LGC spot prices saw a period of relative stability during Q4, sitting around $65. Late December volatility saw spot prices closing the quarter at $57, with further decreases through January. This suggests liable entities finalised their positions for 2022 liability ahead of the 14 February surrender deadline. Most future vintages have broadly followed the spot price patterns over the quarter. Shorter term futures reflect the declining values more closely (see Figure 2.5).
The spot and forward price graphs below show how the forward markets since 2020 have underestimated the tightness of supply and demand and the effective deficit of LGCs.
It will be interesting to see whether the spot price changes once the market fully digests the level of the effective LGC deficit and the need for material shortfall charge to be taken for several years yet.
The QCMR includes an analysis of LGC cancellations in the Renewable Energy Certificate Registry (REC Registry) for purposes other than mandatory surrenders against the Renewable Energy Target (RET) scheme. These cancellations could be voluntary to show progress towards reducing net scope 2 emissions or to meet state or territory government regulatory requirements.
This analysis breaks out the volume of LGCs by the reason for cancellation (the source of demand) to examine drivers of ongoing demand growth and help understand potential sources of growth in the future.
Cancellations are experiencing an ongoing period of growth and evolution. This includes sources outside of the previously used ‘voluntary demand’ description.

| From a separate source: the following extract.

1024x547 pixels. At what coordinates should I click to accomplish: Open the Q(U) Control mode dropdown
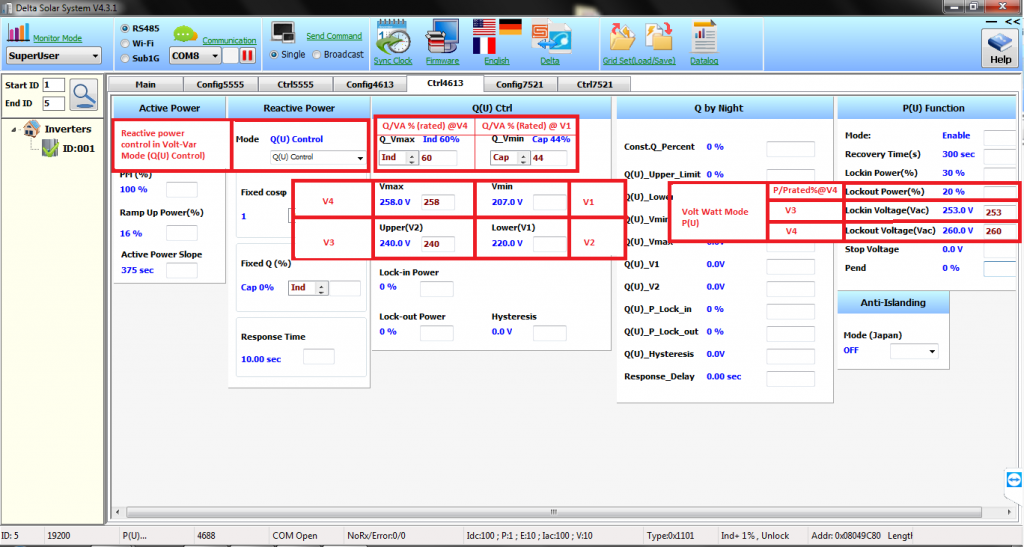(317, 158)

To ensure this analysis remains useful for participants and to better inform the market, the CER has redesigned this analysis as “non-RET demand” and refined its approach to classifying cancellations to reflect the distinctions more accurately in the market.
This classification system is uniform across ACCU and LGC cancellations.

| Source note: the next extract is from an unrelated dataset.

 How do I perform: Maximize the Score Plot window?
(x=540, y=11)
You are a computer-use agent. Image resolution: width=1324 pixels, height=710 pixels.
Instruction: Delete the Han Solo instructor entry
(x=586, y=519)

Classification of this data is based on information available to the CER and may not be comprehensive.
Non-RET LGC cancellations totalled 7.4 million certificates in 2022 (see Figure 2.6), with almost 1.2 million LGCs cancelled in Q4. Annual demand increased by 1.6 million compared to 2021. This was primarily driven by GreenPower, local, state and territory governments, and growing corporate voluntary ambition to demonstrate renewable energy use. The 7.4 million LGCs has effectively increased total demand by 23% above the legislated 32.6 million LGCs. Voluntary demand growth has kept LGC availability relatively tight, creating upward pressure on prices and creating an incentive for additional renewable investment. Annual demand of 7.4 million LGCs is equivalent to the output of over 3 GW of utility-scale renewables and covers almost 3.6% of total electricity demand in the NEM3.

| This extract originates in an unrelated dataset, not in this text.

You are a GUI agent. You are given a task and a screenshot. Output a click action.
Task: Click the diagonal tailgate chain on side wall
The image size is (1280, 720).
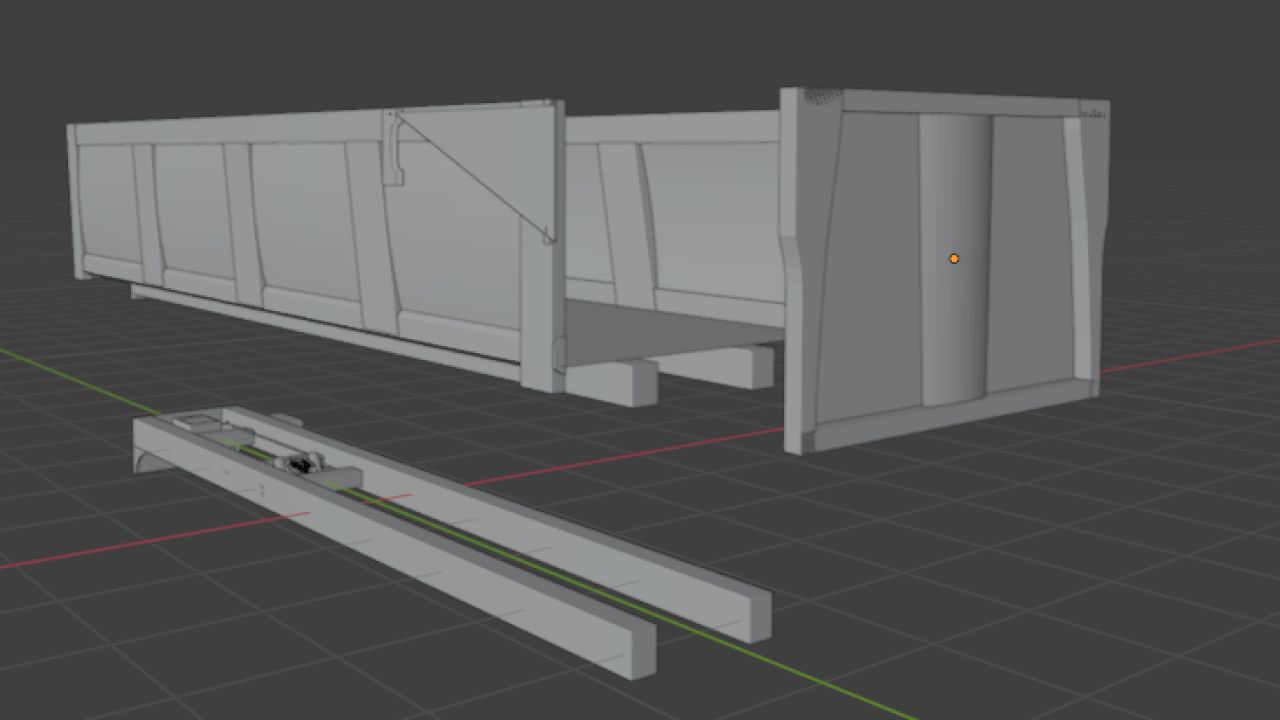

1 The 42.1 million refers to LGCs that have been validated by the CER during 2022 calendar year. This is different to eligible generation for 2022, which is estimated to be around 44,000 GWh (equivalent to 44 million LGCs). LGCs in relation to the 44,000 GWh will be created and validated throughout 2023.
2 Assuming typical wind and solar patterns and no major curtailment events
3 3 GW of renewables assumes a 30% wind and 70% solar PV split. Australian electricity usage refers to 2022 NEM demand sourced from OpenNEM.